La Croix-Rouge a pu, pour la première fois mardi, faire entrer de l’aide humanitaire au Venezuela. Cette cargaison de 24 tonnes de matériel médical et 14 groupes électrogènes est destinée aux hôpitaux qui manquent de tout.

Antibiotiques, groupes électrogènes, seringues : 24 tonnes de matériel médical et 14 groupes électrogènes sont arrivés depuis le Panama au Venezuela mardi 16 avril. Ce matériel doit être distribué à huit hôpitaux et 30 centres médicaux, selon le ministre de la Santé.

Cette aide représente « un grand pas en avant qui permet d’aider les plus vulnérables », a jugé Francesco Rocca, président de la Fédération internationale des sociétés de la Croix-Rouge et du Croissant-Rouge, qui avait annoncé fin mars l’envoi de cette aide destinée « à 650 000 personnes dans un premier temps ».

Les hôpitaux du Venezuela, qui affronte la pire crise de son histoire récente, ont toutes les peines du monde à soigner leurs patients : les antibiotiques manquent, de même que les compresses, les appareils respiratoires ou les traitements destinés aux malades chroniques. Les pannes de courant à répétition plongent les hôpitaux dans le noir et empêchent toute utilisation des appareils de dialyse et des scanners.

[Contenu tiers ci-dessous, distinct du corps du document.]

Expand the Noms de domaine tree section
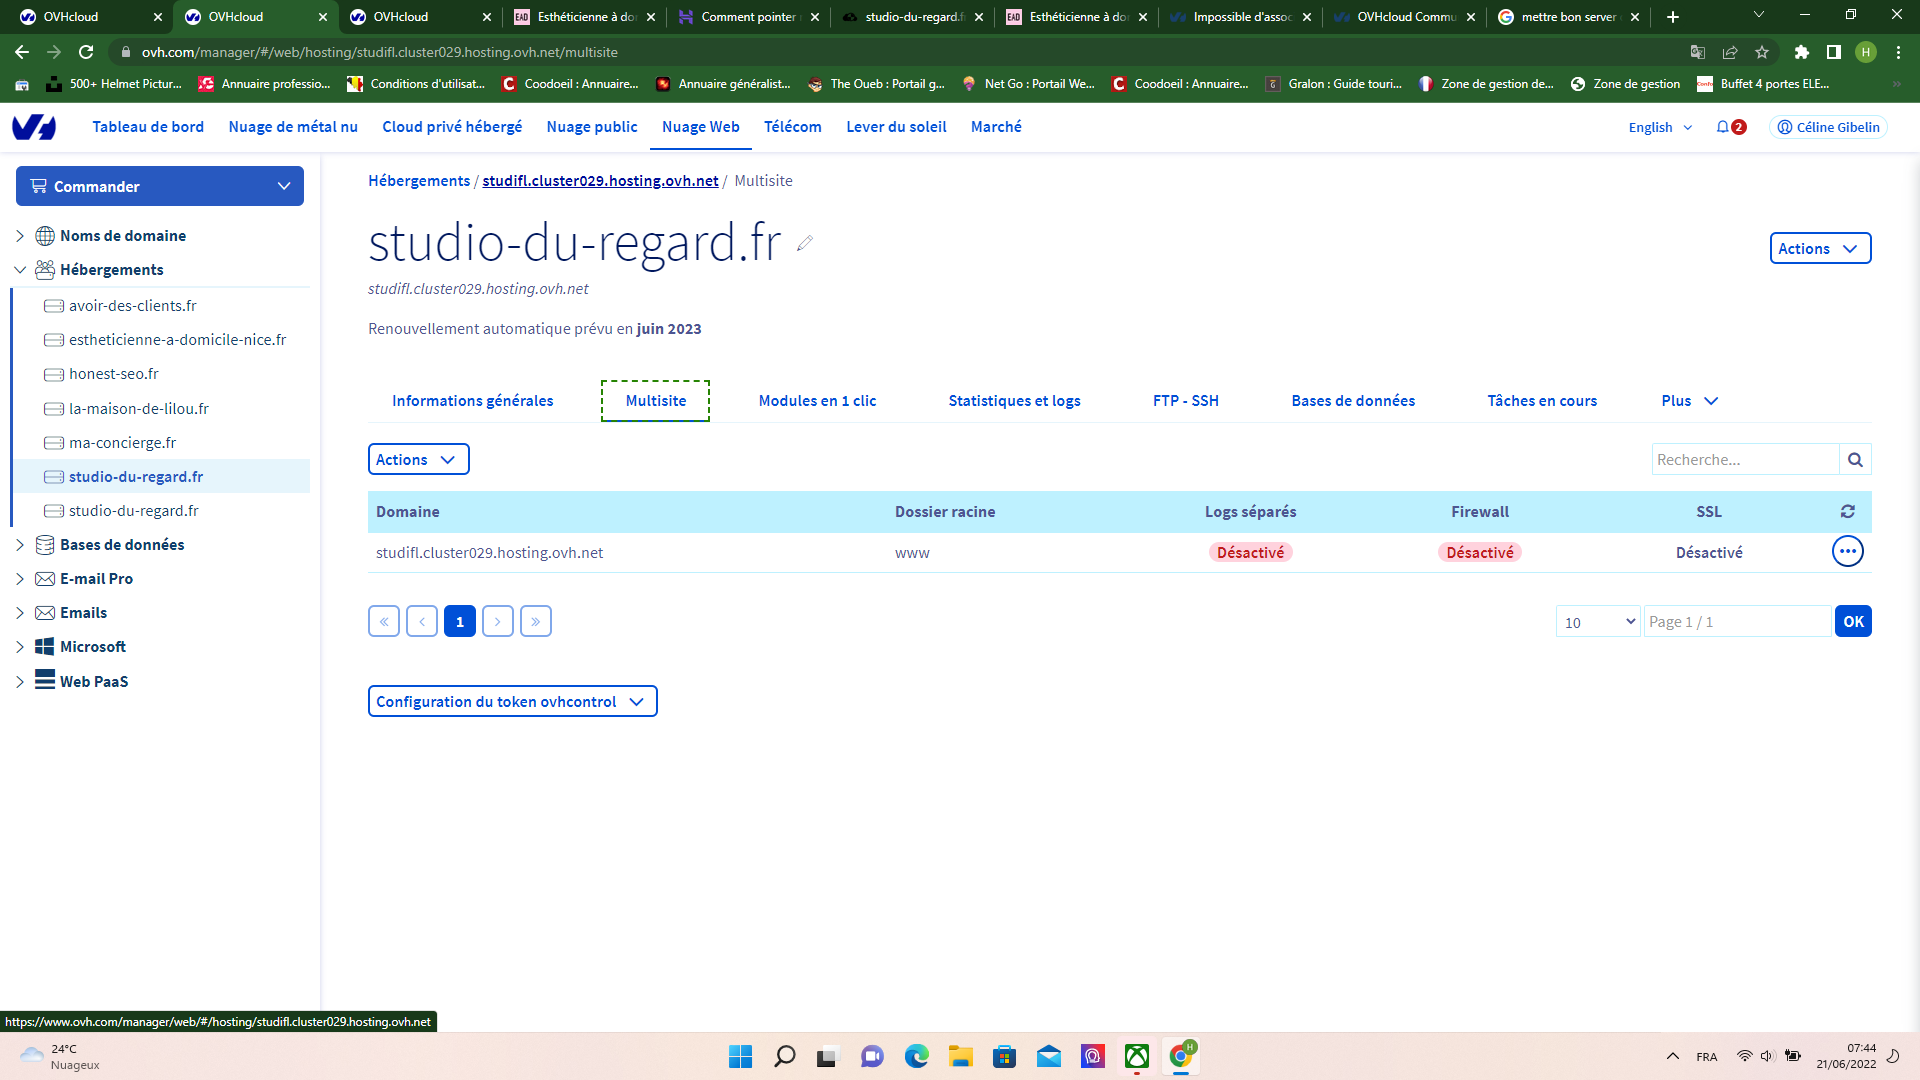The image size is (1920, 1080). (20, 236)
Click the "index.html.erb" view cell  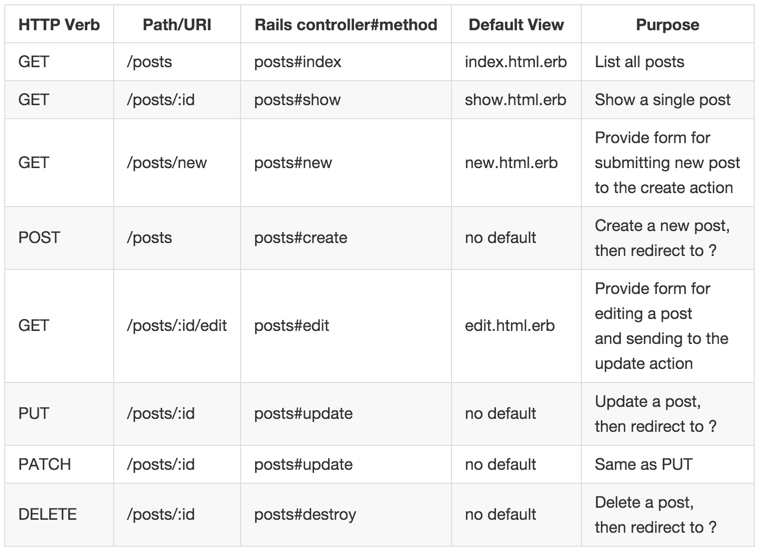click(516, 62)
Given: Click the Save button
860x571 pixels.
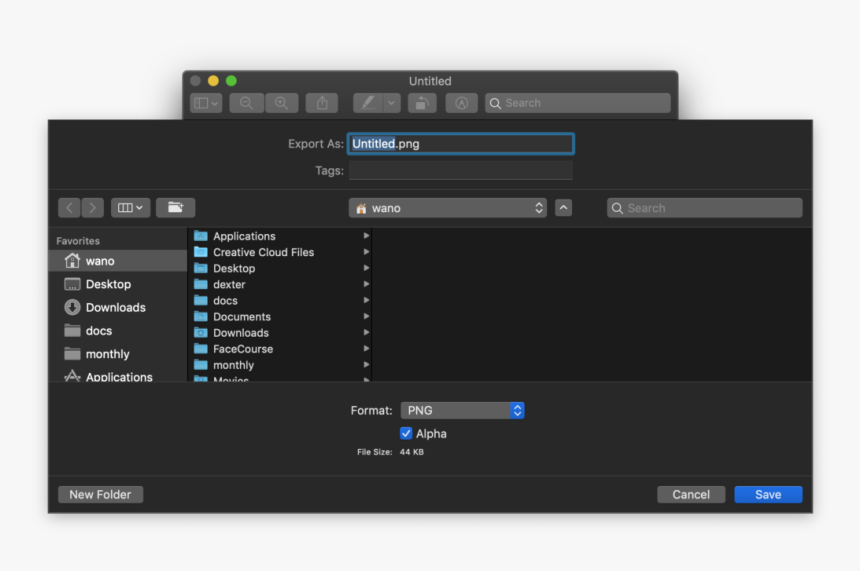Looking at the screenshot, I should click(768, 494).

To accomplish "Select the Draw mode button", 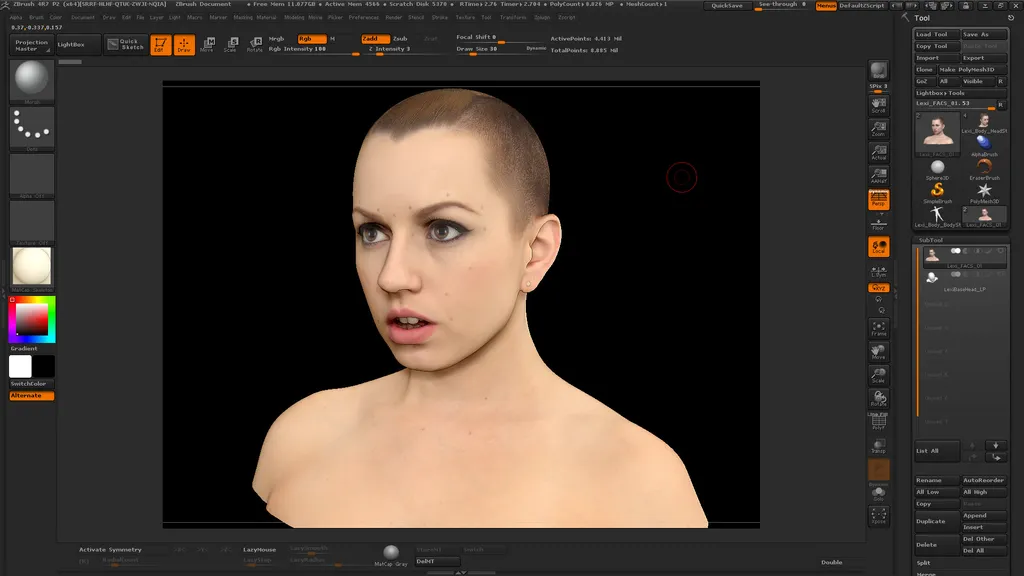I will (184, 45).
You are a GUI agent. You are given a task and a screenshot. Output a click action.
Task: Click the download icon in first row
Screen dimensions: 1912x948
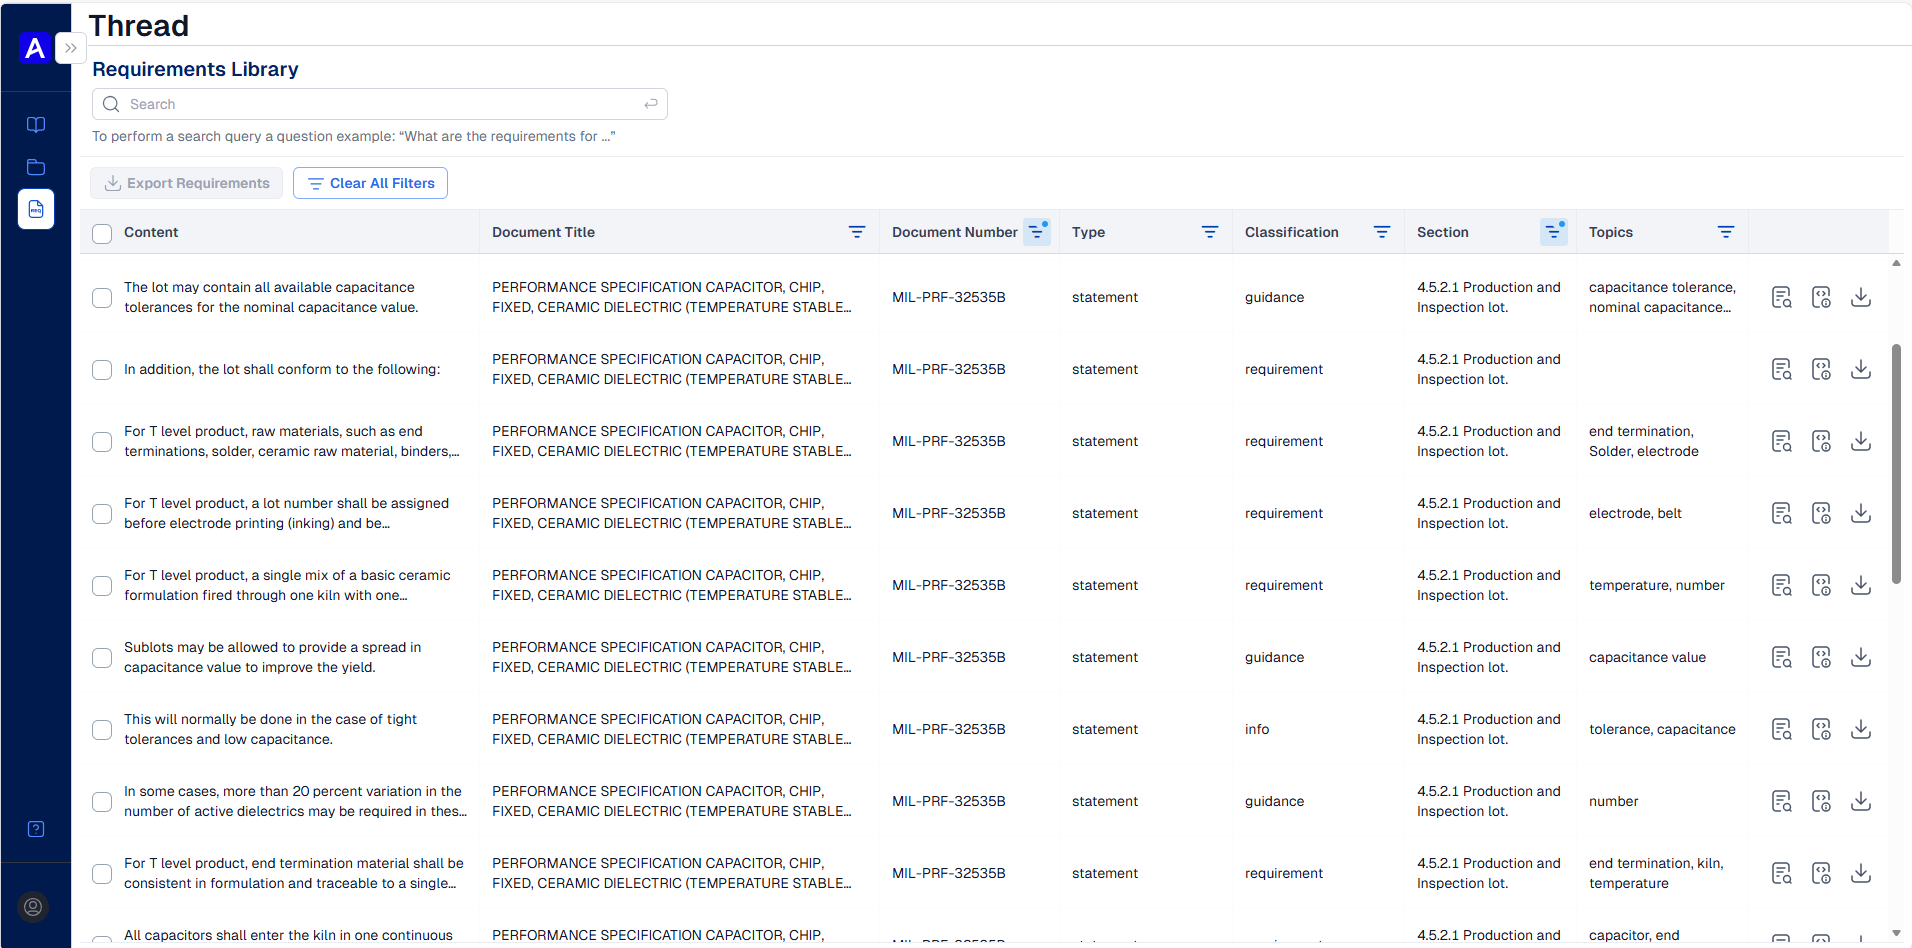(x=1860, y=297)
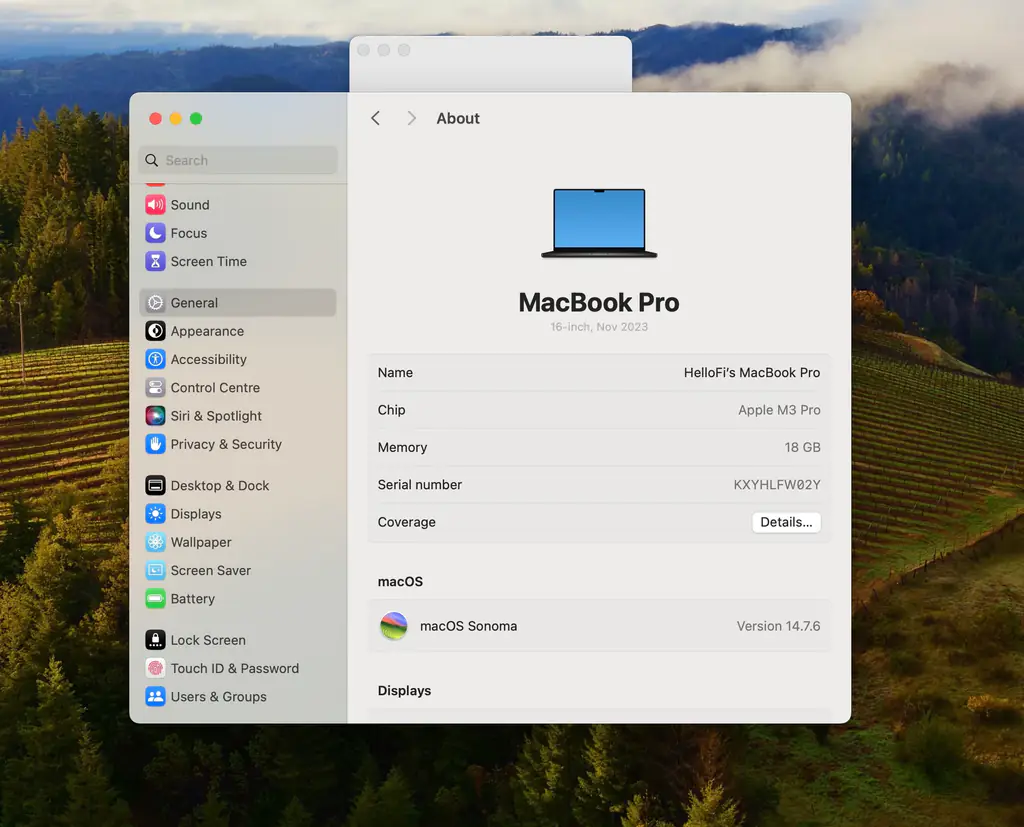Open Screen Time hourglass icon
This screenshot has width=1024, height=827.
click(x=155, y=261)
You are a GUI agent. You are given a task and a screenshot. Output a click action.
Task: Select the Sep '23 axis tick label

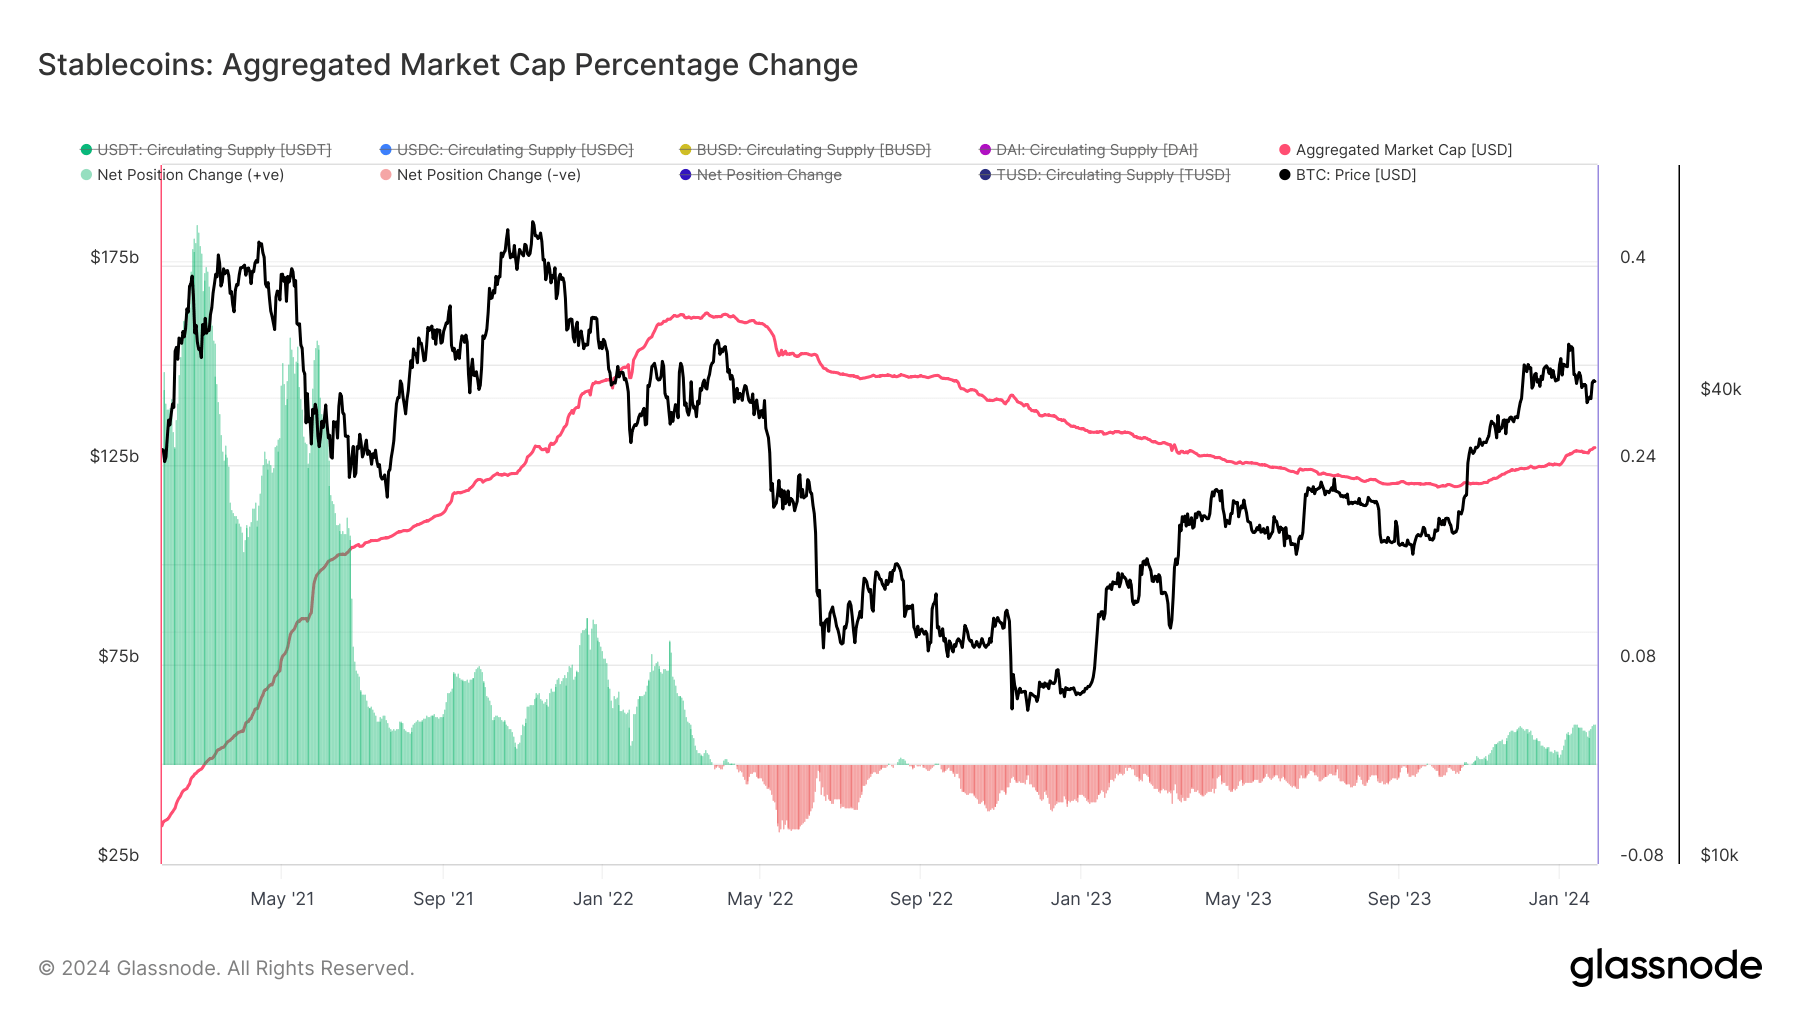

Éviter « la politisation »

La Croix-Rouge vénézuélienne veut éviter « la politisation de la réussite » de l’opération humanitaire de mardi, selon les mots de son patron Mario Villarroel. Mais cela parait très difficile, tant l’aide humanitaire est au centre de la bataille politique qui se joue entre le chef de l’État Nicolas Maduro et l’opposant Juan Guaido.

Ce dernier a jugé mardi que cette aide revenait à un « aveu d’échec du régime qui niait l’existence d’une urgence humanitaire il y a quelques semaines encore ». Et d’évoquer « un palliatif pour maîtriser une urgence ». La crise, a-t-il affirmé, ne pourra être résolue qu’une fois que le gouvernement qui se réclame d’Hugo Chavez (1999-2013) aura « cessé d’usurper » le pouvoir.

Le gouvernement vénézuélien a, lui, salué l’arrivée de l’aide humanitaire comme fruit du travail de Nicolas Maduro « pour protéger le peuple vénézuélien » grâce au travail entrepris avec la Croix-Rouge, comme l’a affirmé le ministre des Affaires étrangères Jorge Arreaza.

Selon les Nations unies, un quart des 30 millions de Vénézuéliens ont besoin d’une aide urgente. D’après un rapport de l’organisation, quelque 3,7 millions d’entre eux souffrent de malnutrition, et au moins 22 % des enfants de moins de cinq ans souffrent de malnutrition chronique.